Nevertheless, the probability of all these events happening together as a product of chance is extremely low. It is highly unlikely that the EUTM proprietor happened to conduct ‘independently’ an ‘availability search’ precisely for a sign which had been registered at national level 36 years before, by a pure coincidence. On a side note, the proprietor’s reference to the October 2015 search is most likely the result of an inconsistency, since normally such researches are carried out prior to filing a trade mark and not one year and some months after the mark was filed and also registered. It is also very improbable for such search not to have revealed the existence of the prior registered Greek national mark. Also, there appears to be no realistic justification for KRENTIN/CREDIN’s unexpected interest in a ‘pan-European reach’ precisely at a time when said company was facing severe business difficulties (i.e. a general and permanent state of failure to fulfil its overdue payment obligations, negative company funds for two fiscal years, the company’s ceasing of operations - see the Decision). Moreover, there seems to be, in any case, little commercial logic for a very long standing owner of a national registered mark to become the exclusive licensee at EU level for an identical mark, one year later to have such license cancelled and then surrender its national mark.

The proprietor contends that KRENTIN/CREDIN’s license was terminated ‘by means of CREDIN A/S verbal notice of 25/11/2017’. If that were true, then it is not understandable why the cancellation of said license was actually requested before EUIPO in April 2017, which is seven months prior to the alleged termination of the license by CREDIN A/S. In addition, there is little reasonable explanation for the further licenses granted by the proprietor to D.T. Bergeletos/Dem. Th. Bertzeletos and to ZOEPOL LTD respectively. It appears at least curious that after the termination of KRENTIN/CREDIN’s license, the contested EUTM was licensed first to an affiliated company (see documents from the EUTM proprietor which show Mr D.T. Bergeletos/Bertzeletos as representative of KRENTIN/CREDIN) and then to a company seated at the same address as the EUTM proprietor. In this respect, the proprietor claimed that the subsequent license to D.T. Bergeletos/Dem. Th. Bertzeletos was cancelled since said company did not manufacture products under the mark and it is only the final licensee, ZOEPOL LTD, that has been manufacturing and selling products since September 2018 and has already paid royalties. If ZOEPOL LTD indeed marketed products under the contested EUTM and ‘already paid royalties’, then it should not have been difficult for the EUTM proprietor to make available documents attesting to such facts. Moreover, as is apparent from EUIPO’s records, the contested EUTM is currently licensed to both companies.

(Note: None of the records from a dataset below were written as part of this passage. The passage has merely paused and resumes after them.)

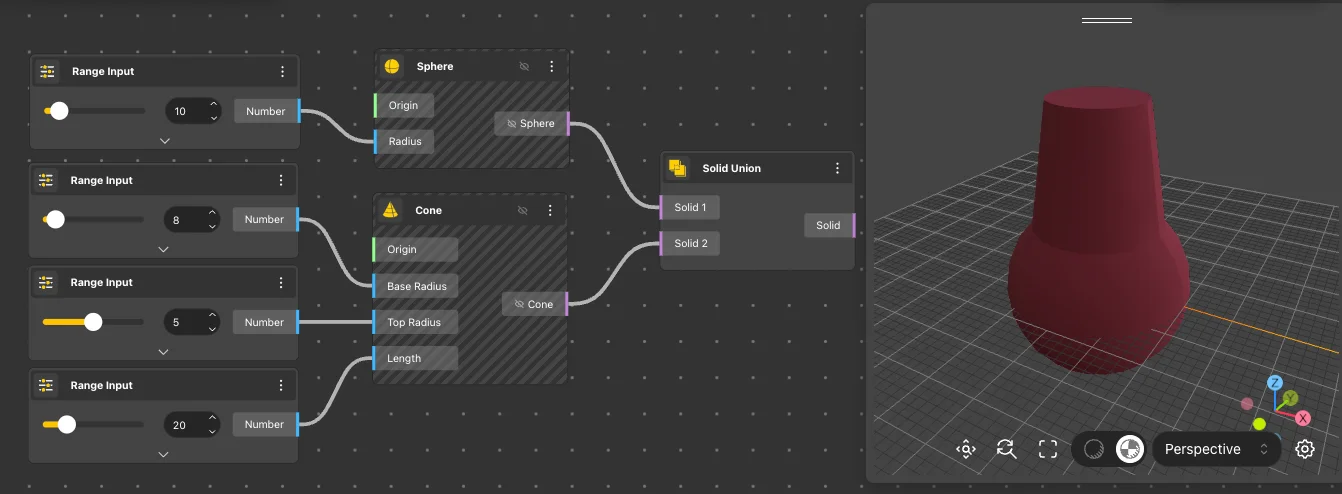Click the Cone node's yellow cone icon
Image resolution: width=1342 pixels, height=494 pixels.
coord(392,211)
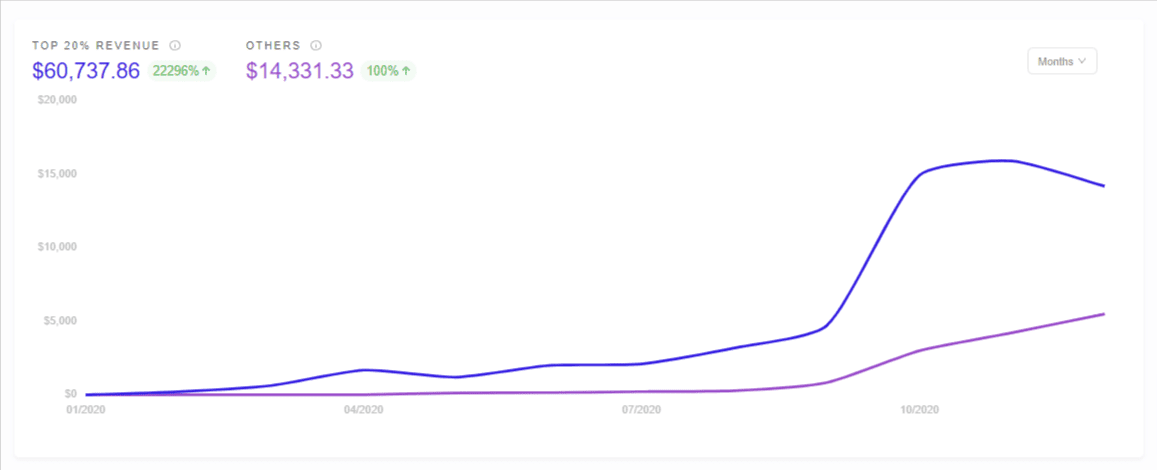1157x470 pixels.
Task: Click the $10,000 y-axis label
Action: (56, 247)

One must also not lose sight of the fact that the filing of the contested EUTM was not a singular event. In addition to this mark and practically in similar circumstances, the EUTM proprietor filed and registered as EUTMs eight other signs, identical or highly similar to Greek national trade marks owned by KRENTIN/CREDIN and/or D.T. Bergeletos/Dem. Th. Bertzeletos. Following the same pattern, the marks were then licensed (to KRENTIN/CREDIN, D.T. Bergeletos/Dem. Th. Bertzeletos and/or to other companies) while the corresponding Greek national marks owned by KRENTIN/CREDIN were being surrendered or allowed to lapse. Moreover, four of these EUTMs were surrendered and on the very same day re-applied by another Cypriot company, having its registered seat at the same address as the EUTM proprietor.

In this context, it is virtually impossible for the EUTM proprietor to have acted independently of the applicants’ debtor and for all these facts to have just occurred by a mere coincidence. It must also be noted that not only the filing strategy practiced by the EUTM proprietor is incompatible with the objectives pursued by the EUTMR, but that it is not unlike the cases of ‘abuse of law’, which are characterised by circumstances in which, first, despite formal observance of the conditions laid down by European Union rules, the purpose of those rules has not been achieved, and, secondly, there exists an intention to obtain an advantage from those rules by creating artificially the conditions laid down for obtaining it (07/07/2016, LUCEO, T‑82/14, EU:T:2016:396, § 52 and the case law cited therein).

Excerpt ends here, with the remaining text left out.